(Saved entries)
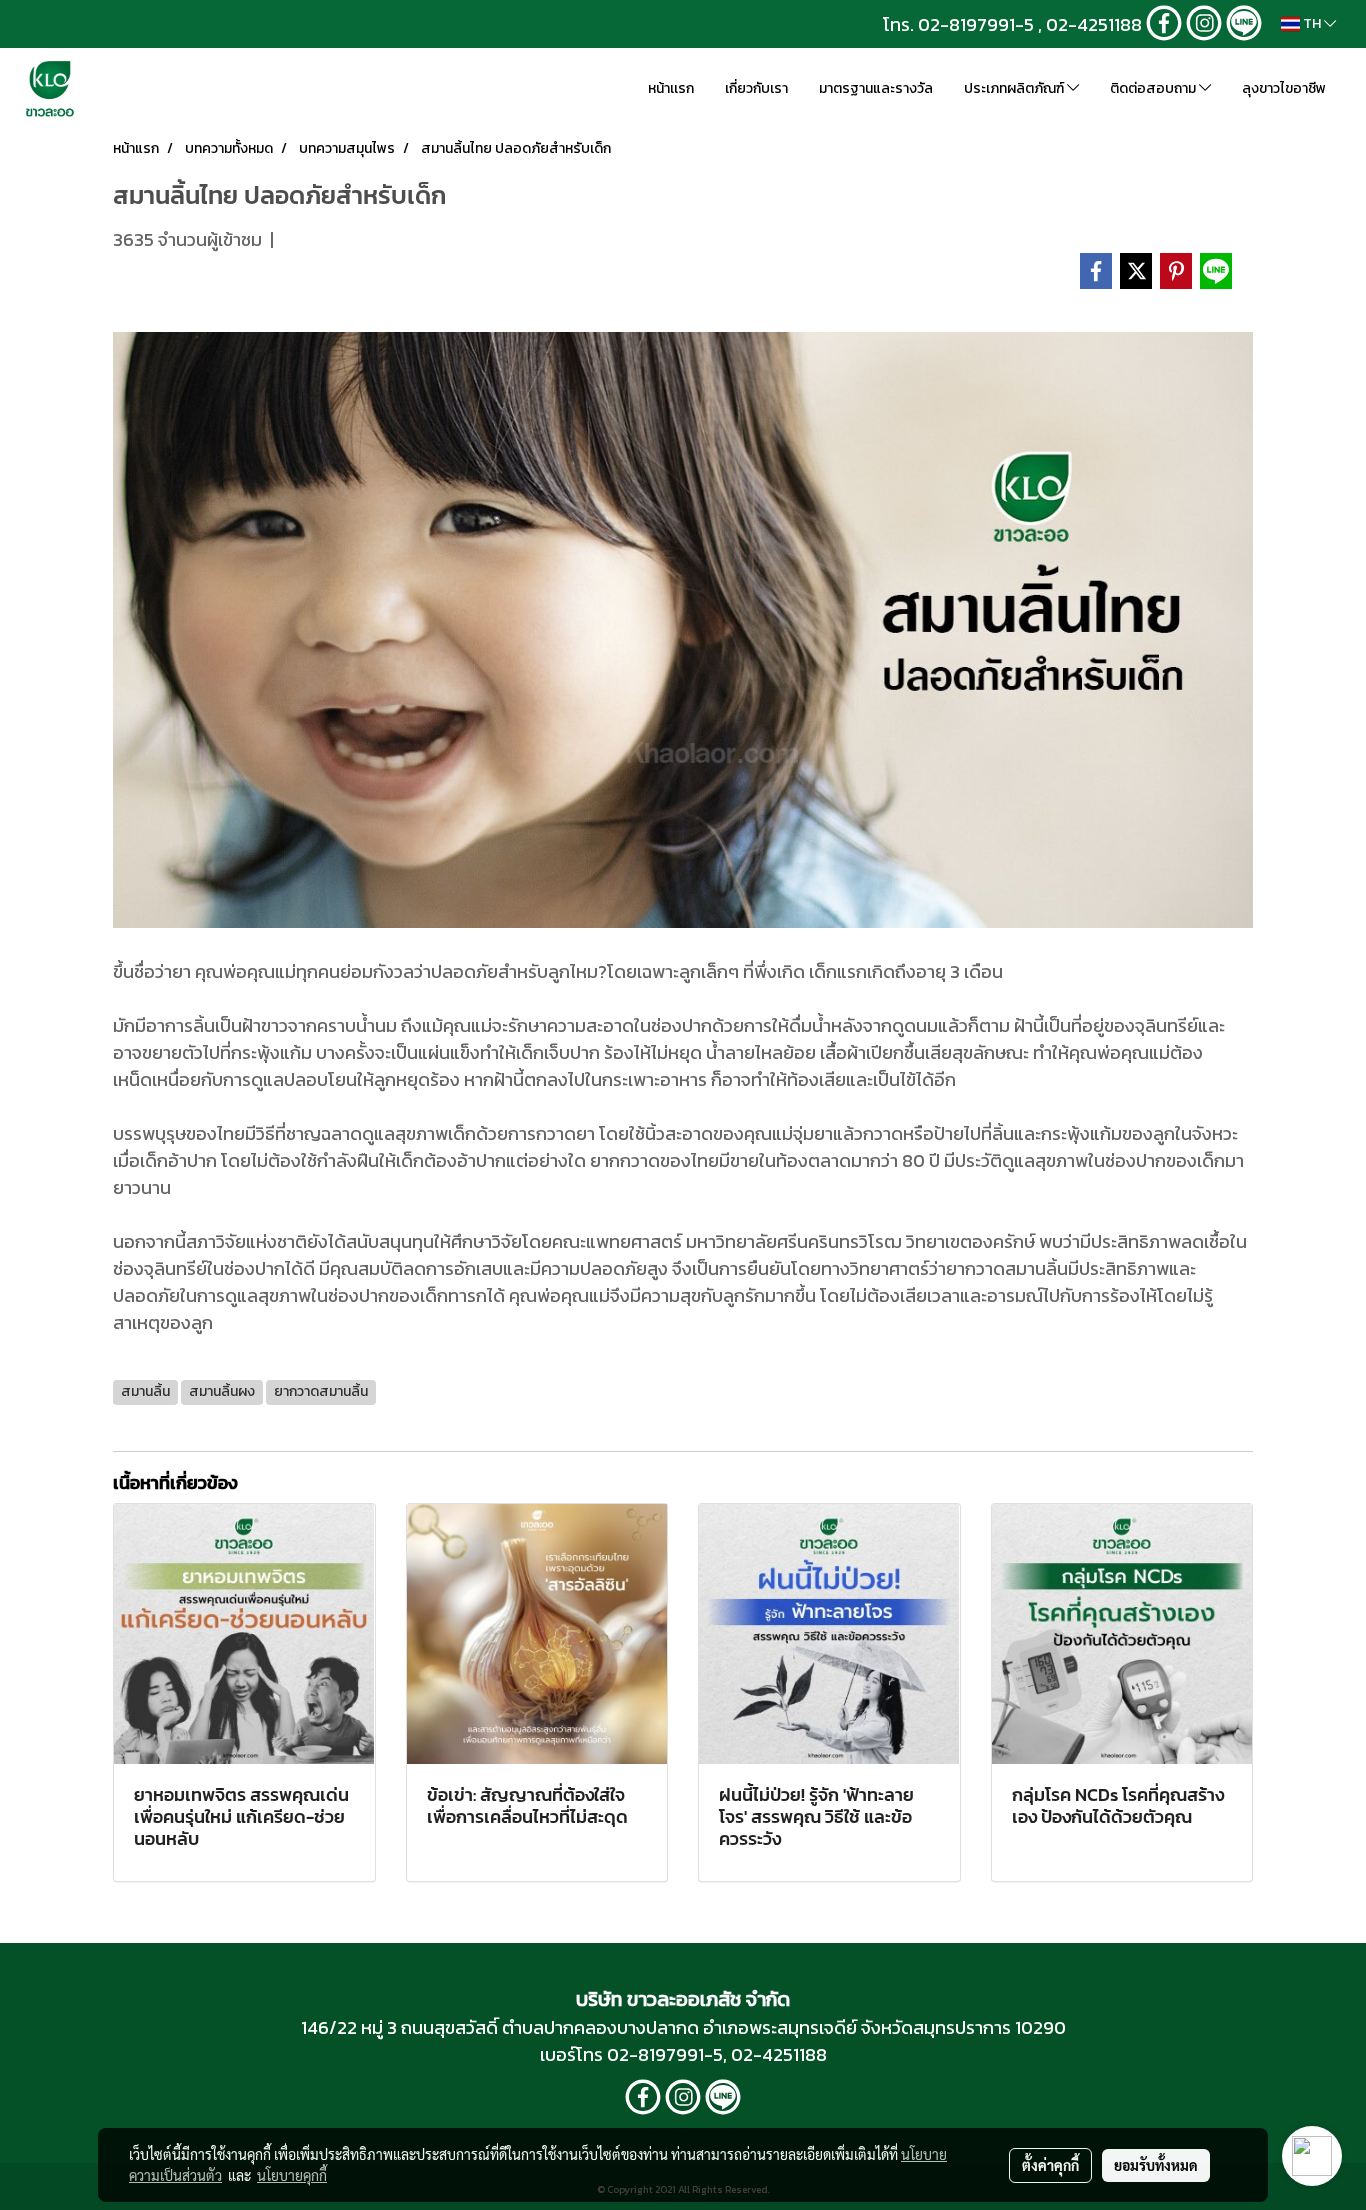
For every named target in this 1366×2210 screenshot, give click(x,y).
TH (1312, 23)
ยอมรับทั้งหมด (1156, 2165)
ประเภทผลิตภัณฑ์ (1015, 88)
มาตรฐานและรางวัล (876, 88)
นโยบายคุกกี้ (292, 2175)
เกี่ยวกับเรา (756, 88)
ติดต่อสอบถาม (1154, 88)
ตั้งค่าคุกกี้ (1050, 2165)
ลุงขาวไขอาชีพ (1284, 88)
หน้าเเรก (671, 88)
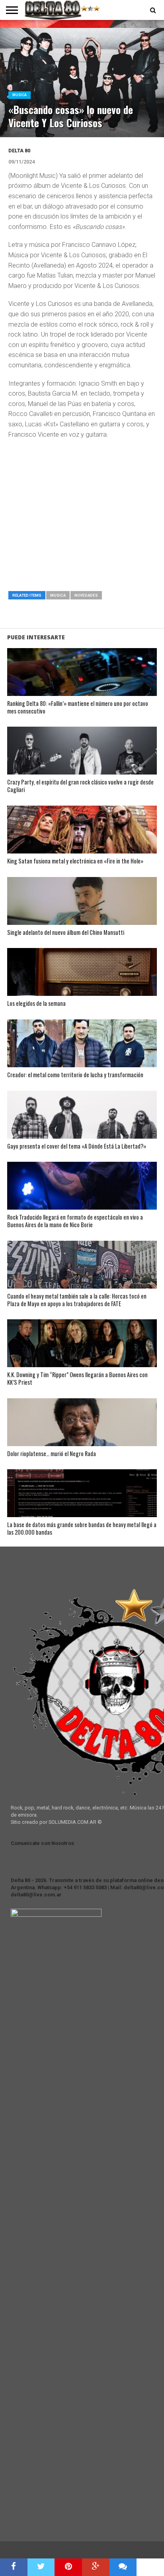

### [WHAT THIS TASK INVOLVES]
Restate the entries above word for word, keeping pictures out of the copy.

### [OUTPUT OF THE EXERCISE]
For every named target in this 1366×2210 screenshot, give click(x,y).
TH (1312, 23)
ยอมรับทั้งหมด (1156, 2165)
ประเภทผลิตภัณฑ์ (1015, 88)
มาตรฐานและรางวัล (876, 88)
นโยบายคุกกี้ (292, 2175)
เกี่ยวกับเรา (756, 88)
ติดต่อสอบถาม (1154, 88)
ตั้งค่าคุกกี้ (1050, 2165)
ลุงขาวไขอาชีพ (1284, 88)
หน้าเเรก (671, 88)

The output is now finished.